Like every major American financial firm, Fannie and Freddie faced acute financial distress during the financial crisis of 2007–08. Although the two companies were never deemed insolvent, the federal government stepped in to steady them. Congress passed the Housing and Economic Recovery Act of 2008 (HERA), injecting approximately $187 billion into the GSEs and naming the newly formed Federal Housing Finance Agency (FHFA) as their “conservator.”

As conservator, the FHFA was empowered to “take such action as may be — (i) necessary to put the regulated entity in a sound and solvent condition, and (ii) appropriate to carry on the business of the regulated entity and preserve and conserve the assets and property of the regulated entity.” This is in line with the meaning of “conservator” under standard state corporate-law principles: A conservator is bound by fiduciary duty to the shareholders — all of them — to maximize the companies’ assets for their benefit.

Unsurprisingly, under basic corporate law, a conservator is meant to “conserve” the companies’ profits — not hand them over to the federal government. But, unlike the case with other companies that were bailed out, the government does not want to let go of Freddie and Fannie now that they are profitable again.

In August 2012, soon after the two companies returned to profitability, Edward DeMarco, acting director of FHFA, and then–secretary of the Treasury Timothy Geithner unilaterally — without a congressional mandate and in violation of Delaware corporate law — amended HERA to “sweep” all of the companies’ profits back to the Treasury in the form of dividends then and forever, effectively wiping out millions of privately held shares. And while HERA had originally envisioned an arm’s-length negotiation between Fannie’s and Freddie’s independent boards and the Treasury, by 2012 the independent directors had been forced out and replaced with the director of the FHFA. The federal government was, in essence, negotiating with itself.

By early 2015, the two companies had given $239 billion to the government, yet private shareholders have received nothing.

Congress passed HERA with the intention of stabilizing the mortgage market by preserving the GSEs’ assets.

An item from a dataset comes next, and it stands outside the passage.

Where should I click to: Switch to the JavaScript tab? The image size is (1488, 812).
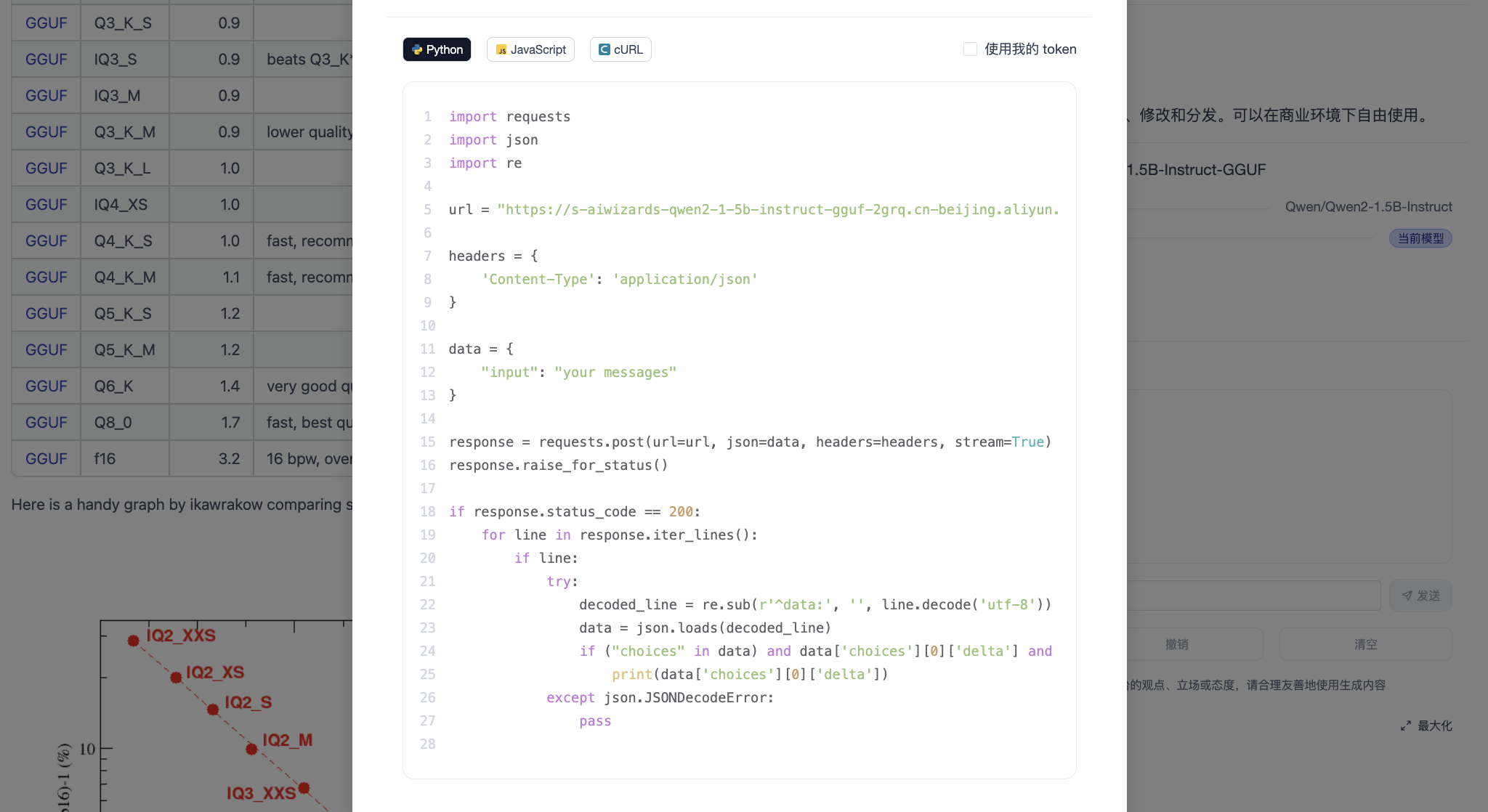pyautogui.click(x=530, y=49)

Accordingly, under Section 1117 of HERA, Congress required that Treasury act in consideration of “the need to maintain the corporation’s status as a private shareholder-owned company” and work towards “the orderly resumption of private market funding or capital market access.”

By early 2015, the two companies had given $239 billion to the government — fully repaying their debt and an additional $40 billion in profits — yet private shareholders have received nothing and, unless the courts step in, will continue to receive no earnings, or even recompense on their investment.

The takings clause of the Constitution prohibits the government from taking private property without compensating the property owner. Nevertheless, the government — by virtue of an interagency agreement — has sought to eliminate Fannie and Freddie shareholders’ property rights in all future dividends and liquidation preferences associated with their shares in Fannie and Freddie.

This unprecedented abuse of governmental power should send chills down the spine of every American. The first secretary of the Treasury, Alexander Hamilton, wrote in 1794, “What is the most sacred duty and the greatest source of our security in a Republic? An inviolable respect for the Constitution and Laws.” The current secretary of the Treasury, Jack Lew, should heed his predecessor’s advice.

— Jonathan Macey is the Sam Harris Professor of Corporate Law, Corporate Finance, and Securities Law at Yale Law School, and Logan Beirne is an ISP Fellow and lecturer in law at Yale Law School.